Eis toda e falsidade.
Nossa poesia popular
não foi estudada; nossas lendas, nossos costumes ficaram despercebidos; a
ciência da crítica, que renovara o antigo terreno da filologia, das criações
mitológicas e religiosas, o antigo terreno das primeiras manifestações humanas,
nos ficou de todo fora do alcance.
Dizem que um dos
méritos do movimento romântico europeu é haver contribuído para tão fecunda
renovação.
No Brasil passaram-se
as coisas diversamente. A romântica brasileira teve o prestígio de falsificar e
obscurecer o estudo de nossas origens, e acumular trevas sobre os três
primeiros séculos de nossa existência.
Aqueles que, como o
escritor destas linhas, pretendem preparar o balanço do que fomos para indicar
o que devemos fazer na hora atual, são espíritos que de todo romperam com as
tradições de desconceituado sistema.
Atravessamos uma época
de crise para o pensamento nacional: na política e na literatura o momento é
grave. Numa, como noutra, nos falta a força própria. Bem como na ordem social
nos falha a vida do município e a dignidade do trabalho independente, assim nas
letras falece-nos o peso das convicções maduras e a sublime audácia dos
espíritos emancipados.
E, todavia, é força
dizê-lo, a velha romântica brasileira, com seu Indianismo; a pobre filosofia
que nos ensinam, com suas sofisticarias indignas, estão mortas, como
desacreditados se acham os dois bandos políticos, que tanto nos hão degradado.

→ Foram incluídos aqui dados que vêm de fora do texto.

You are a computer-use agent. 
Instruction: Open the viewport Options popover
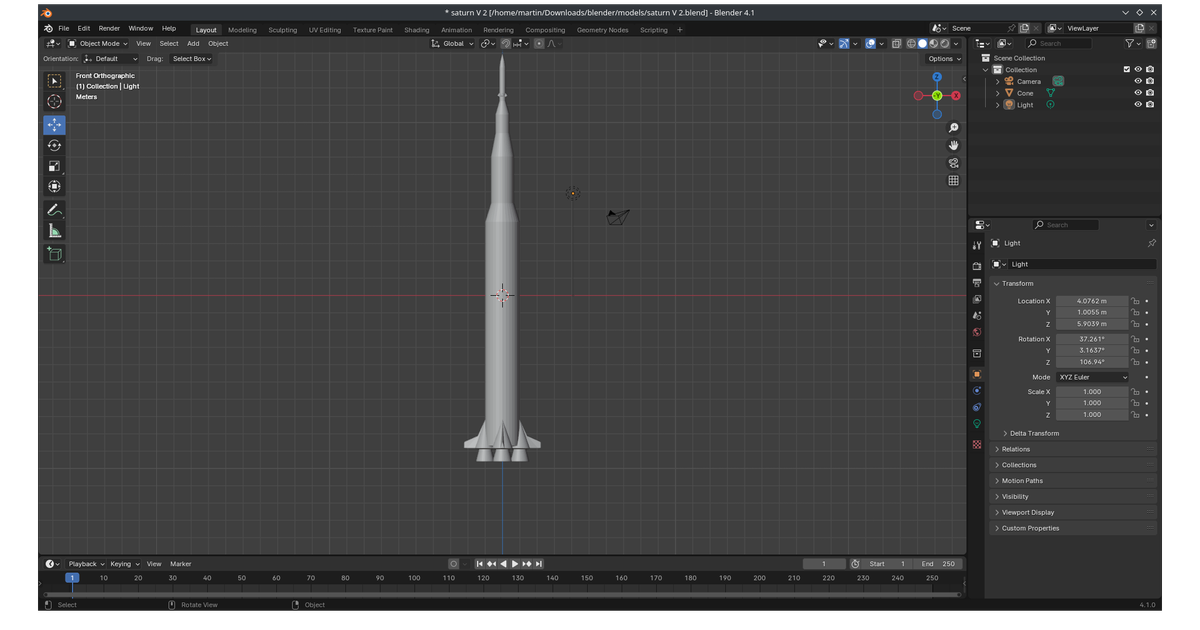click(x=941, y=58)
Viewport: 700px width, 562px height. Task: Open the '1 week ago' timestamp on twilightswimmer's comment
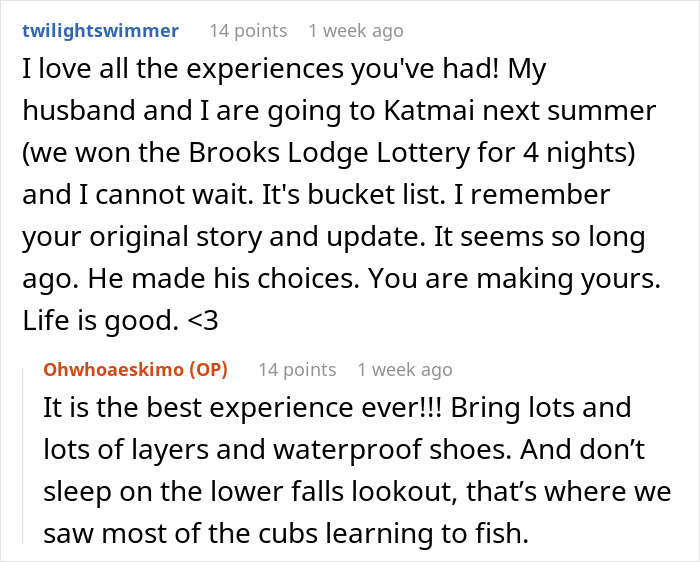tap(355, 31)
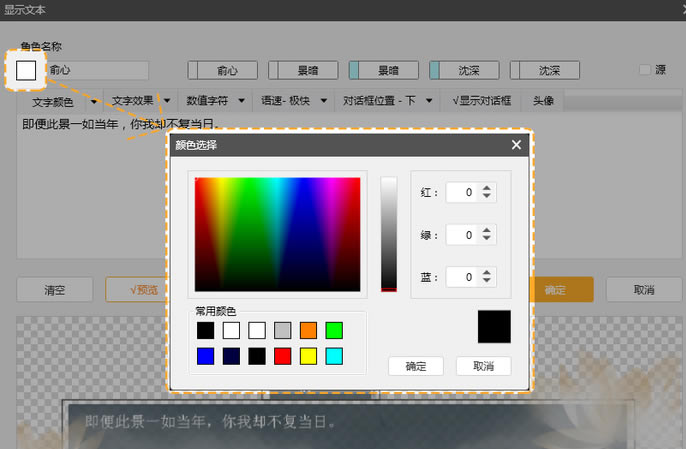Select the cyan swatch in 常用颜色

click(x=334, y=355)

E é mister caminhar... O futuro, pois, deste povo não está nos poetas
decrépitos, que lhe insuflam os males instintos; nos seus romancistas
fabulistas, que lhe desnorteiam o critério; nos seus parlamentos e ministros,
que o degradam e conspurcam com a mentira; nos seus grandes mágicos, que sabem
todas as línguas e todas as ciências...
O futuro deste país
deve estar nas convicções sinceras, nos caracteres intransigentes, sacrificados
a honra, disseminados por aí além, desdenhados pelos poderosos do dia; e que
ousam dizer a verdade ao povo, como ao rei; não a pretendida verdade dos
declamadores; mas a verdade da história, a verdade da ciência.
Pelo que me toca, ela
é Mein Eins und Alles, na frase do poeta. Isto só me basta. Estou acostumado
com o abandono e o desdém.
Para concluir:
Os diferentes
capítulos que formam este opúsculo foram quase todos, em épocas diversas,
publicados no Recife e recebidos com indiferença por uns, e com indignação por
outros. Fiquei satisfeito... Hoje que aparecem formando o seu corpo natural num
volume, desejo-lhes o mesmo acolhimento. Isto para mim é um sintoma; neste país
aquilo que muito agrada, tenho a certeza de que não presta.
Este pequeno volume
faz parte de uma série de trabalhos meus aparecidos pela maior parte na
imprensa provinciana, e que agora vão saindo em livros, sob a designação Oito
anos de jornalismo.
A Filosofia no Brasil,
já publicada, é o primeiro volume da série, a que também pertencem os Cantos do
fim do século, já aparecidos, e outras obras, que seguir-se-ão. São trabalhos
escritos e publicados para ocorrer às necessidades da colaboração jornalística,
durante oito anos (1869-1876), que vivi em Pernambuco.
Hoje, passando por
indispensáveis alterações, aparecem formando cada um seu todo compacto e
natural. E que o pensamento de dar-lhes, oportunamente, essa forma, presidiu a
sua confecção.
Possa a circunstância
de que foram todos eles escritos entre os dezoito e os vinte e cinco anos, isto
é, feitos por um moço, ainda naquele tempo, com a alma cheia de todas as santas
ilusões da idade dos sonhos, servir-lhes de desculpa aos defeitos, se e que,
non le plus esclave, mais le plus valet de tous les peuples, para falar como P.
L. Courrier, sente ainda algum pendor para a equidade.
Fevereiro de 1880.
(A literatura
brasileira e a crítica moderna. Ensaio de generalização, 1880).
* Crítico, ensaísta, folclorista, polemista, professor e historiador da
literatura brasileira, membro da Academia Brasileira de Letras.